OSESP executa a peça Batuque, de Alberto Nepomuceno, no Theatro José de Alencar, em Fortaleza. Foto: Flávio Paiva (07/09/2024).

Batuque, o quatro movimento da Série, é uma composição que, no mínimo, deveria ser executada a cada dia 25 de março, como um hino da data magna da “Terra da Luz”, expressão associada ao Ceará por ter abolido a escravidão em 1884, quatro anos antes do restante do Brasil. Inicialmente criada como Dança de Negros (1887), foi no Clube Iracema, em Fortaleza, que, em 08/05/1888, Alberto Nepomuceno fez a estreia de Batuque, em um recital de piano, poucos dias antes do 13 de Maio, quando se formalizou em papel a libertação dos escravizados no Brasil.

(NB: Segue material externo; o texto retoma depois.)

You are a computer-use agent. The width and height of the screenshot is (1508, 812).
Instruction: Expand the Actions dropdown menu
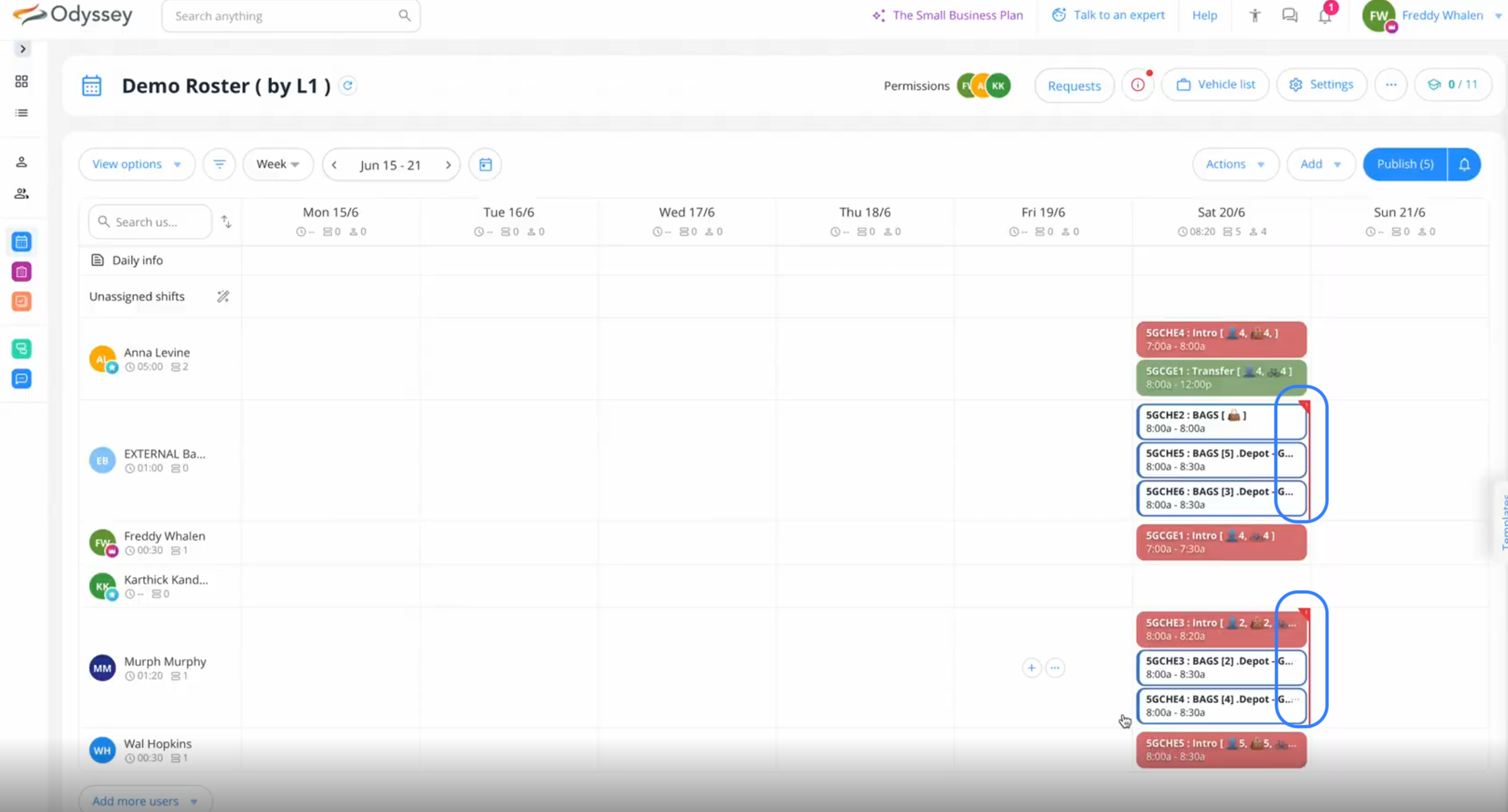(x=1235, y=164)
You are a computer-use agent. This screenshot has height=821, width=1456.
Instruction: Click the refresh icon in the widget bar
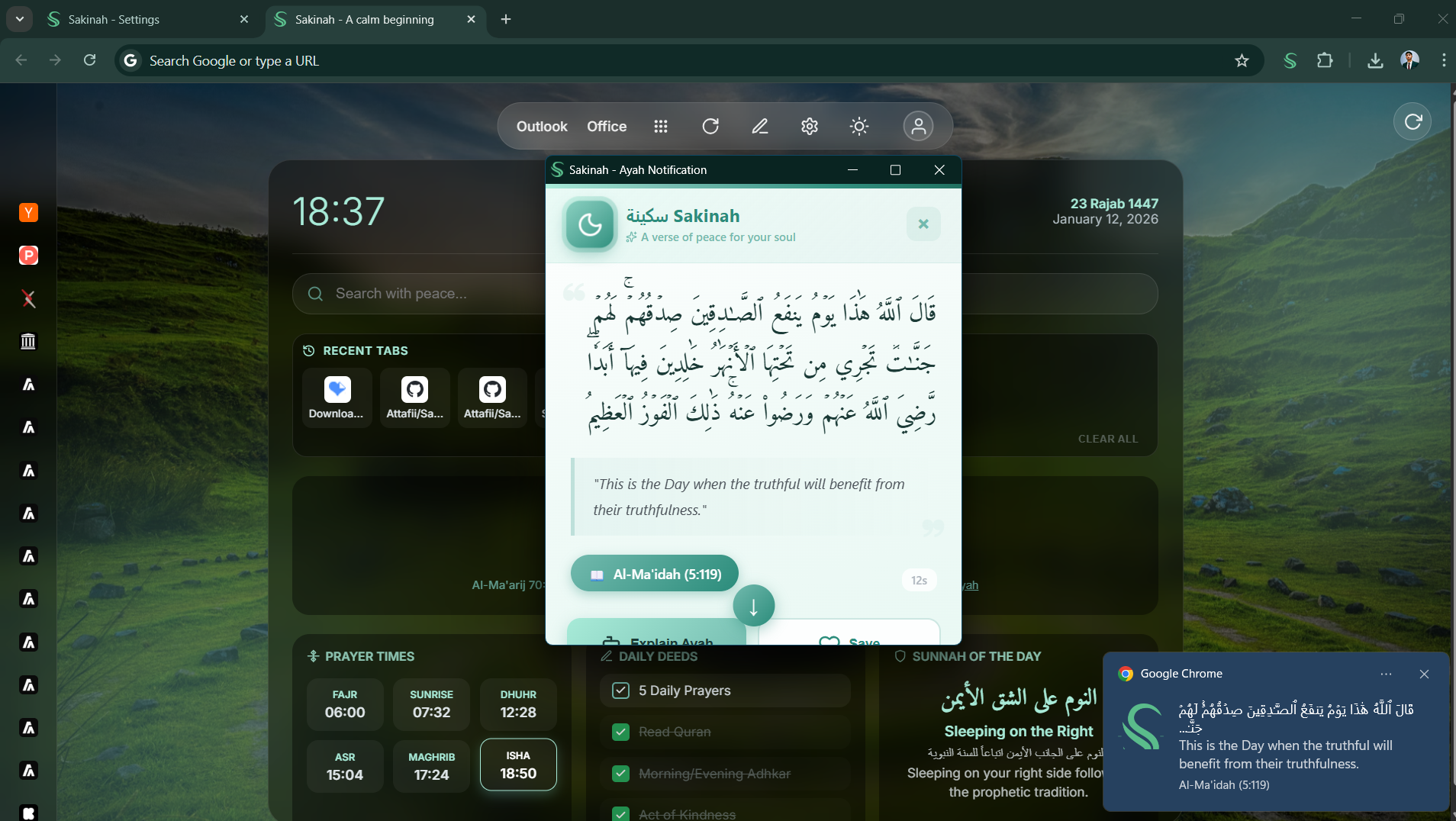click(710, 126)
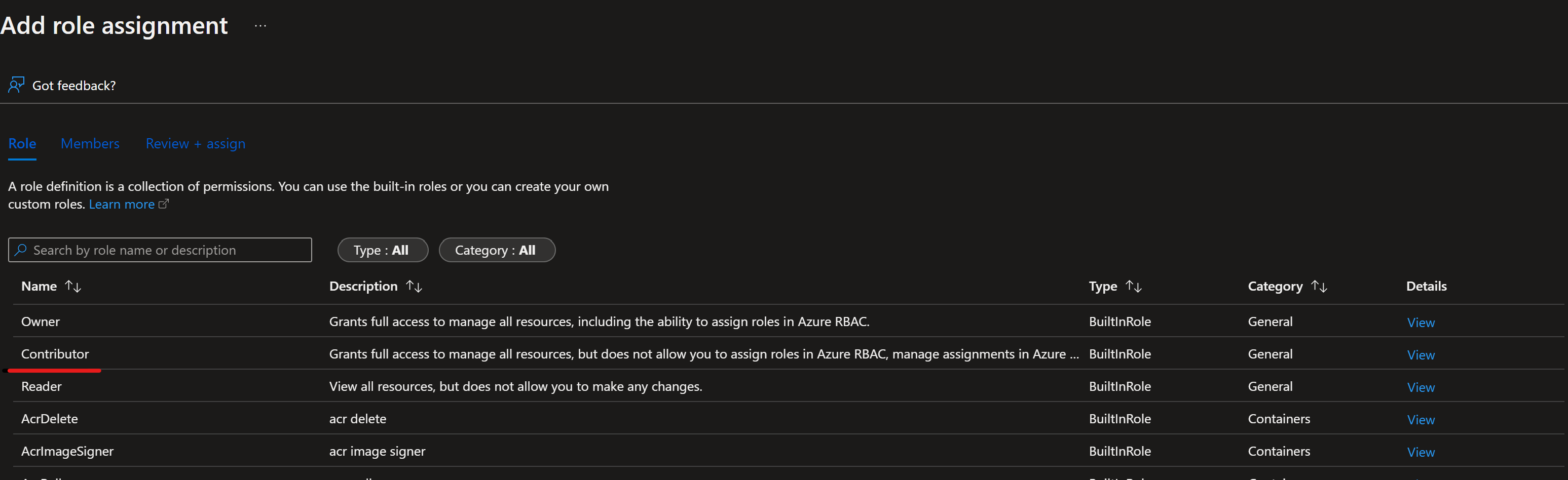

Nepomuceno era um agitador cultural abolicionista e republicano, um visionário insurgente que enfrentou as estruturas do seu tempo, criando as bases para a aceitação das manifestações populares no que viria a ser a música plural brasileira. Ao levar os sons dos tambores africanos para a sala de concerto, foi acusado de tratar a “selvageria” como música, mas, mesmo diante de tantos preconceitos, conseguiu dar contribuições relevantes na construção da cultura musical multiétnica do Brasil.

Dez anos atrás (2014), na passagem dos 150 anos do nascimento do maestro cearense, juntei-me ao músico paulistano André Magalhães e à cantora guineana Fanta Konatê e fizemos uma letra em português e em malinkê para Dança de Negros – Batuque, gravada por ela e pela Banda Dona Zefinha como parte das ilustrações musicais do meu livro Invocado (Armazém da Cultura). Nessa letra, procuramos realçar a voz de pessoas que, mesmo escravizadas e trazidas de diferentes culturas da África, tinham no tambor uma linguagem comum.

Desse modo, entre as múltiplas perspectivas históricas e culturais abertas por esse concerto da OSESP em Fortaleza, está a do Batuque como música de referência de um Ceará inquieto e transformador.